# STUDY TEXT:
The only thing Americana act Old Crow Medicine Show likes better than working the stage is working the corner.
“It’s always been our heart and soul. Our performance comes out of all those years spent cutting our teeth on the street corner,” singer Ketch Secor said of the band’s humble beginnings busking on the streets in Virginia and North Carolina. “This kind of music we make just sounds good on the curb. Trying to get them to stop is the ultimate test. If someone reaches into their pocket and puts something in the bucket, it’s like they don’t even realize that they just bought a ticket to your show.”
The band got its big break when the daughter of folk legend Doc Watson caught an earful and brought her father back to get a listen; he subsequently booked the fledgling act to play his annual MerleFest music festival. The veteran six-piece string act likes to get back to its roots from time to time; in the lead-up to its latest album, Carry Me Back, Old Crow Medicine Show performed a number of impromptu shows on the streets of Nashville, even as it regularly sells out shows at the Grand Ole Opry.
“I like being back out there. It’s like politicians going out on the train and kissin’ babies: It’s nice to get out amongst your constituents,” Secor said. “So much of my industry is on a billboard or flat-screen television. It’s wholly unapproachable. It looks down on you. Old Crow’s not like that a bit.”

# EXTRACTED RECORDS:
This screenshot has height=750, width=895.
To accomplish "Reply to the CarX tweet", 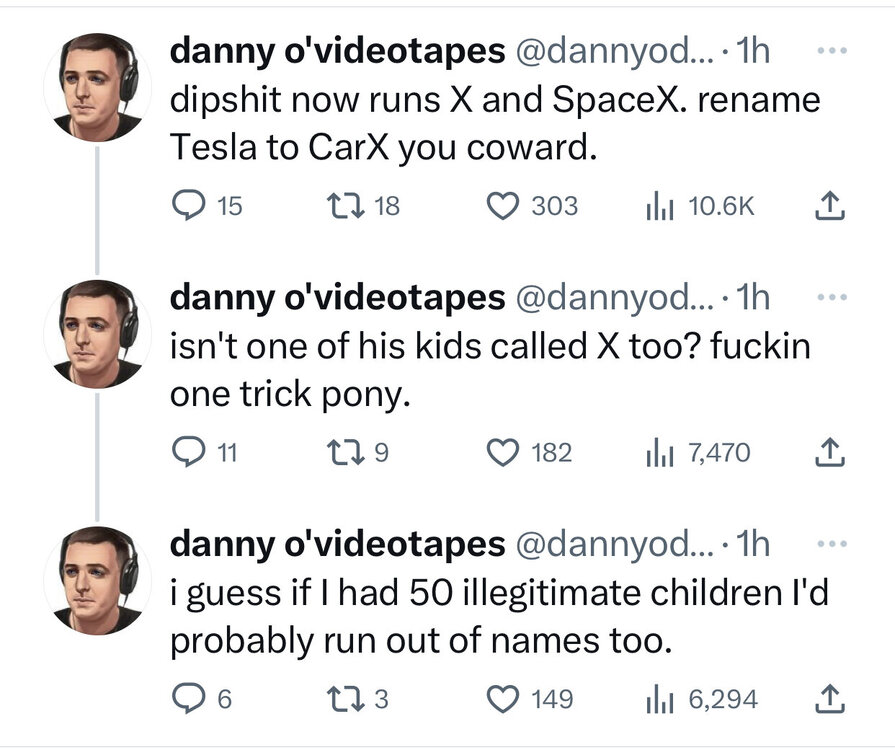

--

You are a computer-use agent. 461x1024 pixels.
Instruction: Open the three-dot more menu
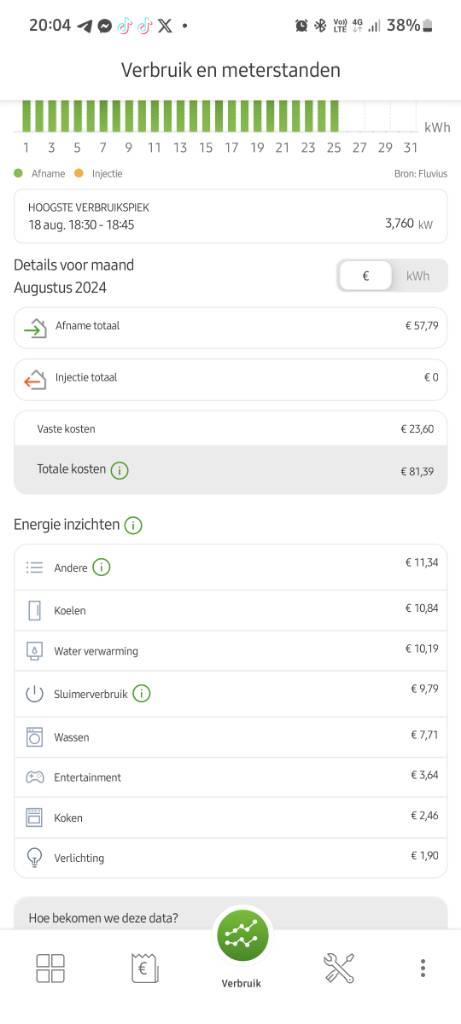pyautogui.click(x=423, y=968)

# WHAT YOU NEED TO DO:
#1 According to the article about Old Crow Medicine Show, which festival did Doc Watson book the band to play?
#2 Summarize the article about Old Crow Medicine Show in two sentences.
#3 Continue the article about Old Crow Medicine Show from the point where it ends.

# EXPECTED OUTPUTS:
#1 His annual MerleFest music festival.

#2 Old Crow Medicine Show began by busking on the streets of Virginia and North Carolina, and got its big break when Doc Watson's daughter heard the band and brought her father, who then booked it for his MerleFest festival. The six-piece string act still returns to street performing, as it did in Nashville ahead of its album Carry Me Back, and singer Ketch Secor says this sets the band apart from an industry he calls wholly unapproachable.

#3
Released in July, Carry Me Back arrived as folk music reached a fever pitch, giving rise to breakout stars like Mumford & Sons and The Avett Brothers. Secor and company are more than happy to be a part of the ride.
“It’s an exciting time to play fiddles and banjos,” he said. “It’s grown to a level that it hasn’t been since I started playing music. The pendulum swings. There’s been folk revivals all along. This latest is just another one of those times where Americans re-calibrate their sense of themselves.”
Almost 15 years into its career, Old Crow Medicine Show welcomed the best sales of its career with Carry Me Back, as well as a healthy amount of glowing reviews.
“It takes a lot to figure out how to keep one foot in old time and one foot in all time. It’s a bit of a dance to be rooted and modern at the same time,” Secor said. “I think we’ve figured out how to write those songs that sound like they were sung by some campfire 85 years ago, but sound good blasted from the stereo of a Ford Ranchero in a Burger King parking lot somewhere outside of Enid.”